There's always loads and loads of it on there and its always supprisingly cheap.


----------



## qst42know

Define cheap. 

Cheap by retail standards perhaps but calculate the scrap value before you bid. The majority of auctions meet or exceed scrap value. You can get a good buy once and a while, but they are not easy to find.


----------



## LaurenceOs

qst42know said:


> calculate the scrap value before you bid.


If only i knew how lol.

cheap 99p ($1.50) for a curb chain necklace

I just bought a few vials of gold leaf, just to see what they yield. Prolly didnt give it enough thought lol.


----------



## goldsilverpro

The so-called gold leaf contains no gold, 99% of the time. You should have read the many posts on the subject before you leaped.

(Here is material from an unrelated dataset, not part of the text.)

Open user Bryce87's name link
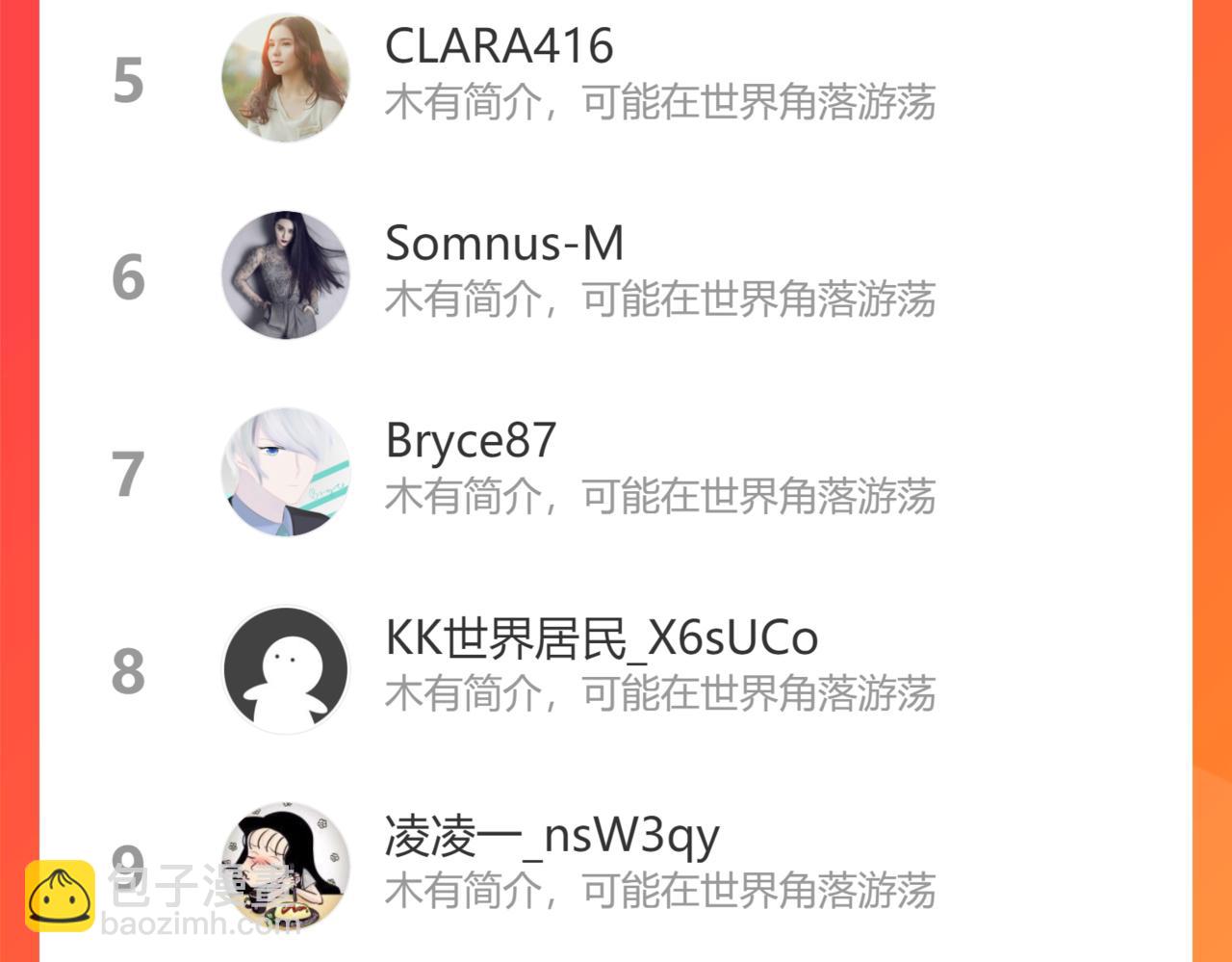This screenshot has height=962, width=1232. (x=471, y=441)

Cheap is a clue that it's worthless. Most everything goes for top dollar. The buyers are pretty wise, although many overbid.


----------



## qst42know

I wish you had searched the forum on those fake gold vials. Several members have failed to find any gold in them.

This page covers the basic markings.

http://www.utilisegold.com/jewellery_technology/caratage/

You still need to beware of fraudulent marks.


----------



## LaurenceOs

Lol they were only a few quid guys, i wont lose any sleep 

Since you're all chatting on here, does anyone wanna post me a link where i can actually buy Nitric acid?...... I'm still failing to find it, i've found some sites but they wont sell to private individuals.


----------



## Oz

Other than the tips I and others have given you in another thread I have no clue. There is a someone on here in GB that gets nitric and has helped others there get it but I do not remember his screen name.


----------



## LaurenceOs

I think its that buzz fella, i'll see what he's saying.


----------



## dogger brian

try http://www.hswalsh.com £12.36 for 1.42 s.g dont buy the 1 ltr as you will pay a furtune for the postage you will need id and you will have to pick up as they won't post to you.. good luck on ebay as you will be up against the best of the gamblers im one of them some you win :lol: some you lose


----------



## patnor1011

I dont think that one can buy gold with good price on ebay anymore... especially not after this economic meltdown thing start. however I remember that I bought few antique gold working wrist watch and about 30+ gold rings for less than gold value in them. that happened 4 years ago in heights of economic boom and all my good priced gold purchases happened when I bid for lots or bulk auctions like 5 watches or 10 rings and such... when all hell broke loose with goldman sachs and ING I noticed that gold mostly disappeared from ebay and if not it was priced well over spot price... It is slowly begin to normalize but I doubt that we can buy gold below spot there in this times...


----------



## LaurenceOs

Agreed, im just looking at all avenues for a constant supply of scrap for refining. So far unsuccessful


----------



## Strider

buying PM is probably useless, it might be a scam unless it costs over 200$, but still...you wanna be sure that you know what you're buying...go for tungsten carbide or titanium rings


----------



## Anonymous

i bought some of the gold flake on ebay and the vials to put it in. it is good for a conversation piece and something unusual to to give to friends. or maybe sell at fleamarket. huelo


----------



## Strider

Is it real gold? I saw some cool stuff on ebay but I don't have a paypal


----------



## butcher

Ebay when starting this hobbie can cost more than you will make from it, try and find almost free sources of electronic scrap till you really get a handle on processes and buying to the recovery costs and your up to speed in this field, get the practice first with junk then start thinking karate gold, the electronics are some of the trashy stuff but give you a good feel for how to deal with these metals and problems you may encounter, with the good stuff.
learning to buy is harder for me than learning to refine, but either one can cost more than you can make. and when you start out you can spend alot for materials, learn the work arounds (like making nitric or ferrous sulfate), use second hand stores and grocery/hardware stores for chemistry supply (like for coffee pots hot plates jars and chemicals). 
dont be tempted by ebay


----------



## stihl88

The best way i have found to buy Gold off ebay is to do a search for "Scrap Gold" in the search box and lot's of things will come up in the search. Try not to go for anything that has brooches, pendants and stones in them and if your only just starting out then i would suggest to just go for the Necklace and Bracelet items, try and just stick with the 9k chains as they are faster to refine without having to inquart with silver etc... I just break the chain links up into small 1mm pieces and attack with Nitric Acid...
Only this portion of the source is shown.